The broader context for FAP-targeted theranostics is shaped by the established success of FAPI-based PET-CT. Prospective clinical data in over 80 tumor types has demonstrated that FAPI-PET offers superior tumor-to-background ratios compared to FDG-PET in many cancers — a finding that validates FAP as a clinically actionable target and creates a patient identification pathway for subsequent antibody-based therapy. Regulatory and scientific bodies including the EANM (European Association of Nuclear Medicine) have published guidelines and position papers on theranostic radiopharmaceuticals that are shaping the clinical development frameworks for FAP-targeted agents.
Several strategic challenges remain. FAP expression is heterogeneous across and within tumors, raising questions about patient selection and the risk of acquired resistance through downregulation of stromal FAP. The short tumor residence time of current small molecule FAPI compounds — a limitation explicitly noted in the literature — is one reason why FAP-targeted antibodies are attracting increasing interest: their larger molecular size confers longer tumor retention, potentially addressing the residence time problem. Bispecific antibody approaches — targeting FAP alongside immune checkpoint molecules such as PD-L1 or CTLA-4, and potentially labeled with radionuclides such as 89Zr or 64Cu for theranostic imaging — represent a further evolution of the field, as covered by Boehringer Ingelheim International’s patent on bispecific antibodies against FAP and DR5.

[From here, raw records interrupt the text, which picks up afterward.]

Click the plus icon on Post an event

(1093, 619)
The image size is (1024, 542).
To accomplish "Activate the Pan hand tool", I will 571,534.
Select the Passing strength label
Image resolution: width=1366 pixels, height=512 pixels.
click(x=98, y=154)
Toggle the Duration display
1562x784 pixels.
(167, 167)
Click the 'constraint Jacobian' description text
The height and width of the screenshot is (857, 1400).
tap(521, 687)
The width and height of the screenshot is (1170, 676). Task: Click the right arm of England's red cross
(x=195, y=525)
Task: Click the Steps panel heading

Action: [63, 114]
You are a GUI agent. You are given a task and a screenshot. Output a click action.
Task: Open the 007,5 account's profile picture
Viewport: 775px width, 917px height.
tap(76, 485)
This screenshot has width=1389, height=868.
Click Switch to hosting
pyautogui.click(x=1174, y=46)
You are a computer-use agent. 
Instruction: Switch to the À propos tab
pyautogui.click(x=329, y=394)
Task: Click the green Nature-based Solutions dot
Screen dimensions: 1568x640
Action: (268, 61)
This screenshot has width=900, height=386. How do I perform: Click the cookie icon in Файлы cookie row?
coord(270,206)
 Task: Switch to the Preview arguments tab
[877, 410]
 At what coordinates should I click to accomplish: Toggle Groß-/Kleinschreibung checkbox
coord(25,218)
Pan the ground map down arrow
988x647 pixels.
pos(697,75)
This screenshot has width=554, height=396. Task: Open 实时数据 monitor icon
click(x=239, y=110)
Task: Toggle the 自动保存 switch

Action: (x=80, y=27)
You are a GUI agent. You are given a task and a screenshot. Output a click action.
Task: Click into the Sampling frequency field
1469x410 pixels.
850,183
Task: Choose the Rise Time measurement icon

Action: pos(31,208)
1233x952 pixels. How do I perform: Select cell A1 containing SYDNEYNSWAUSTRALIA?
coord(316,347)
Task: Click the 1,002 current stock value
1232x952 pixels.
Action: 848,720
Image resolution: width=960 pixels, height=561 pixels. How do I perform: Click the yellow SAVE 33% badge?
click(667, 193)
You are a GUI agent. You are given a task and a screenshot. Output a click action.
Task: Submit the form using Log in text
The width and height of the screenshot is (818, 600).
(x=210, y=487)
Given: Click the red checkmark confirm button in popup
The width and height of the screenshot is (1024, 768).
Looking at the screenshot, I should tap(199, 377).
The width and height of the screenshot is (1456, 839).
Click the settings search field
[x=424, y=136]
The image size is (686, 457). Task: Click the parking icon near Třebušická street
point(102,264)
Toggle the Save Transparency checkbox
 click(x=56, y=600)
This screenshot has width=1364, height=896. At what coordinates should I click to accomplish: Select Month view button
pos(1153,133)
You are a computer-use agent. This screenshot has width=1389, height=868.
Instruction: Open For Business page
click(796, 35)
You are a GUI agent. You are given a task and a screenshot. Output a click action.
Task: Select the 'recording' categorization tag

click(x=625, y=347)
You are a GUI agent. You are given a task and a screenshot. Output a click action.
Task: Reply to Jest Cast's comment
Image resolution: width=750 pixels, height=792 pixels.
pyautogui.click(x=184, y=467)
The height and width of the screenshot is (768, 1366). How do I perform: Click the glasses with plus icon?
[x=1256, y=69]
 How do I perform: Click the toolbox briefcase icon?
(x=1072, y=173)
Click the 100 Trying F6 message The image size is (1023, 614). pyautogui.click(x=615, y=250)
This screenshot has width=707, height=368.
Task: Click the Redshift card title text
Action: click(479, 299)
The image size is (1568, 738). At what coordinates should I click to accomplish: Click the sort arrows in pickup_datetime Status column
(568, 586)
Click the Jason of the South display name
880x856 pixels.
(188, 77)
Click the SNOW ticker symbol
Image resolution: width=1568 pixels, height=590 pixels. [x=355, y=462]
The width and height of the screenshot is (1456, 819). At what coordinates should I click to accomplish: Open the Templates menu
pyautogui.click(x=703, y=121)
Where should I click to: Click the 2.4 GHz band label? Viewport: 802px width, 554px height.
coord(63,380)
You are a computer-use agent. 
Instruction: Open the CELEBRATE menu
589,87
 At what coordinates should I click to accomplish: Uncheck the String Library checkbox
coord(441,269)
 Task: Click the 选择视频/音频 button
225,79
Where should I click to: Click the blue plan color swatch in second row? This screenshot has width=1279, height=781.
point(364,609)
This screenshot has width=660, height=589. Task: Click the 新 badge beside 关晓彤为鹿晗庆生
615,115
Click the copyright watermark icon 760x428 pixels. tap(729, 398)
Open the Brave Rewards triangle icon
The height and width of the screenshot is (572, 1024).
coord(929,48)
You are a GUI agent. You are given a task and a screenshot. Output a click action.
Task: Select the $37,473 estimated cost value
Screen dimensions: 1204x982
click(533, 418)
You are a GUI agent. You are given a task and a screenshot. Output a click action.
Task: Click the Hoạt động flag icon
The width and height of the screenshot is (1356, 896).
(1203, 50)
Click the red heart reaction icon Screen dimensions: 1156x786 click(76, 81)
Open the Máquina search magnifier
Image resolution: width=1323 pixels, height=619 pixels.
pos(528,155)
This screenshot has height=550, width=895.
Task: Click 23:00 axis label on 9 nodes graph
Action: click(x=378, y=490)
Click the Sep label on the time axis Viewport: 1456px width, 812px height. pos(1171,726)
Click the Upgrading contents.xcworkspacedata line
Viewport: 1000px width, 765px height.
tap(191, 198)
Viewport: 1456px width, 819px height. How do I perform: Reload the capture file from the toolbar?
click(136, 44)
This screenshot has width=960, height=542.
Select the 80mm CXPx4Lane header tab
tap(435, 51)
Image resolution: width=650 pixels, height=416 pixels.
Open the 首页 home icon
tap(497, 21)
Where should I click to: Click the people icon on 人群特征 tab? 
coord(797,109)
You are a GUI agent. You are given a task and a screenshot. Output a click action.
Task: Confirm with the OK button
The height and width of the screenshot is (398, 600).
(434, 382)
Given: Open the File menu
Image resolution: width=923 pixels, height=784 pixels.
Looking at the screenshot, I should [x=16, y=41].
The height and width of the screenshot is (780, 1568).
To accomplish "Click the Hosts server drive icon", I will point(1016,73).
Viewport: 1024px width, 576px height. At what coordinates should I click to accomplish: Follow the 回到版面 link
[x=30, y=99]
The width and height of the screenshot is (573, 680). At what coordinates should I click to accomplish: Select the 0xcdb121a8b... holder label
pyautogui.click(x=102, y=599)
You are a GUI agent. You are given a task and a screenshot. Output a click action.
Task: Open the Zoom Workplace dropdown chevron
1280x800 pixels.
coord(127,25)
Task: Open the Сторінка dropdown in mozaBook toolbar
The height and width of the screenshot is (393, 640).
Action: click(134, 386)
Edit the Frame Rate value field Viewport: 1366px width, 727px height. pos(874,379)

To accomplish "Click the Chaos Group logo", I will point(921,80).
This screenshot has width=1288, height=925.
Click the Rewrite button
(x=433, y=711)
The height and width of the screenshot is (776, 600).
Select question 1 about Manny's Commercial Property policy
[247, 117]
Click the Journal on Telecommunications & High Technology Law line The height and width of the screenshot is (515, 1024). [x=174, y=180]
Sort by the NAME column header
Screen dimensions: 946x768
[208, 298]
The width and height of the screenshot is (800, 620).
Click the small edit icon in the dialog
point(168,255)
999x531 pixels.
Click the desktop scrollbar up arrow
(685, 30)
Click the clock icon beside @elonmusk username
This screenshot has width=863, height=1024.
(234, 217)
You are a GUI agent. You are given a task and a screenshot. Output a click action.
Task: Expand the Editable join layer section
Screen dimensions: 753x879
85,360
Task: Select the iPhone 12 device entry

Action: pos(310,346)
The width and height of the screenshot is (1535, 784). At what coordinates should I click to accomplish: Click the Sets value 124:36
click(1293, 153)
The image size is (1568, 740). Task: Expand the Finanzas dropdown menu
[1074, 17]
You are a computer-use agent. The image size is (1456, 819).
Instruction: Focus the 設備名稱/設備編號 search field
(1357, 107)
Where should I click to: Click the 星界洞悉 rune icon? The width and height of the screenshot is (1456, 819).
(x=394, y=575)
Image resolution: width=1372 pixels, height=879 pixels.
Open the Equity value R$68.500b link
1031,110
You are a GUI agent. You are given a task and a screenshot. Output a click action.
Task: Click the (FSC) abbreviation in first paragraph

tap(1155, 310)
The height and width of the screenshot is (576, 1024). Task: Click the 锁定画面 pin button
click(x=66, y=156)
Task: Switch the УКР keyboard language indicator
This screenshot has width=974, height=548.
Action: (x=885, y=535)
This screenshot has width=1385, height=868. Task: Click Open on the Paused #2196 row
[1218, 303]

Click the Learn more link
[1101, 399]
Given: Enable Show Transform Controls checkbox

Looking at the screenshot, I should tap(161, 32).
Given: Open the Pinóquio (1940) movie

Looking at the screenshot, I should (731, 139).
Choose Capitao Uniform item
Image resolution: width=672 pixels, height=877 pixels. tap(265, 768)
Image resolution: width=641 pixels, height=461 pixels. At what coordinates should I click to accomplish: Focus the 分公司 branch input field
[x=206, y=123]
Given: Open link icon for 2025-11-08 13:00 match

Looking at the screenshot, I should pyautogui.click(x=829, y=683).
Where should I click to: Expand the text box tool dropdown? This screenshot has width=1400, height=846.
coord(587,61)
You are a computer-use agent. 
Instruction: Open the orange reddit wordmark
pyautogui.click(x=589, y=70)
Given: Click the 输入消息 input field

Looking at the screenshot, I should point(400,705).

Early clinical evaluation of 177Lu-labeled anti-FAP antibodies in patients with advanced solid tumors has demonstrated acceptable safety profiles and evidence of tumor uptake, supporting the feasibility of FAP-targeted radioimmunotherapy as a treatment approach for FAP-expressing solid tumors.
“FAPI-based PET-CT in over 80 different tumor types demonstrates superior tumor-to-background ratios compared to FDG-PET in many cancers including pancreatic cancer, breast cancer, hepatocellular carcinoma, and gastric cancer — validating FAP as a clinically actionable theranostic target.”
The patent landscape analysis conducted via PatSnap’s innovation intelligence platform reveals that the FAP-targeted radiolabeled antibody field is now sufficiently mature to attract both academic and large-pharma investment, with IP filings spanning multiple continents and legal systems. Organizations seeking to enter or monitor this space can use PatSnap Eureka’s drug intelligence capabilities to track pipeline evolution, freedom-to-operate, and competitive positioning across all active programs.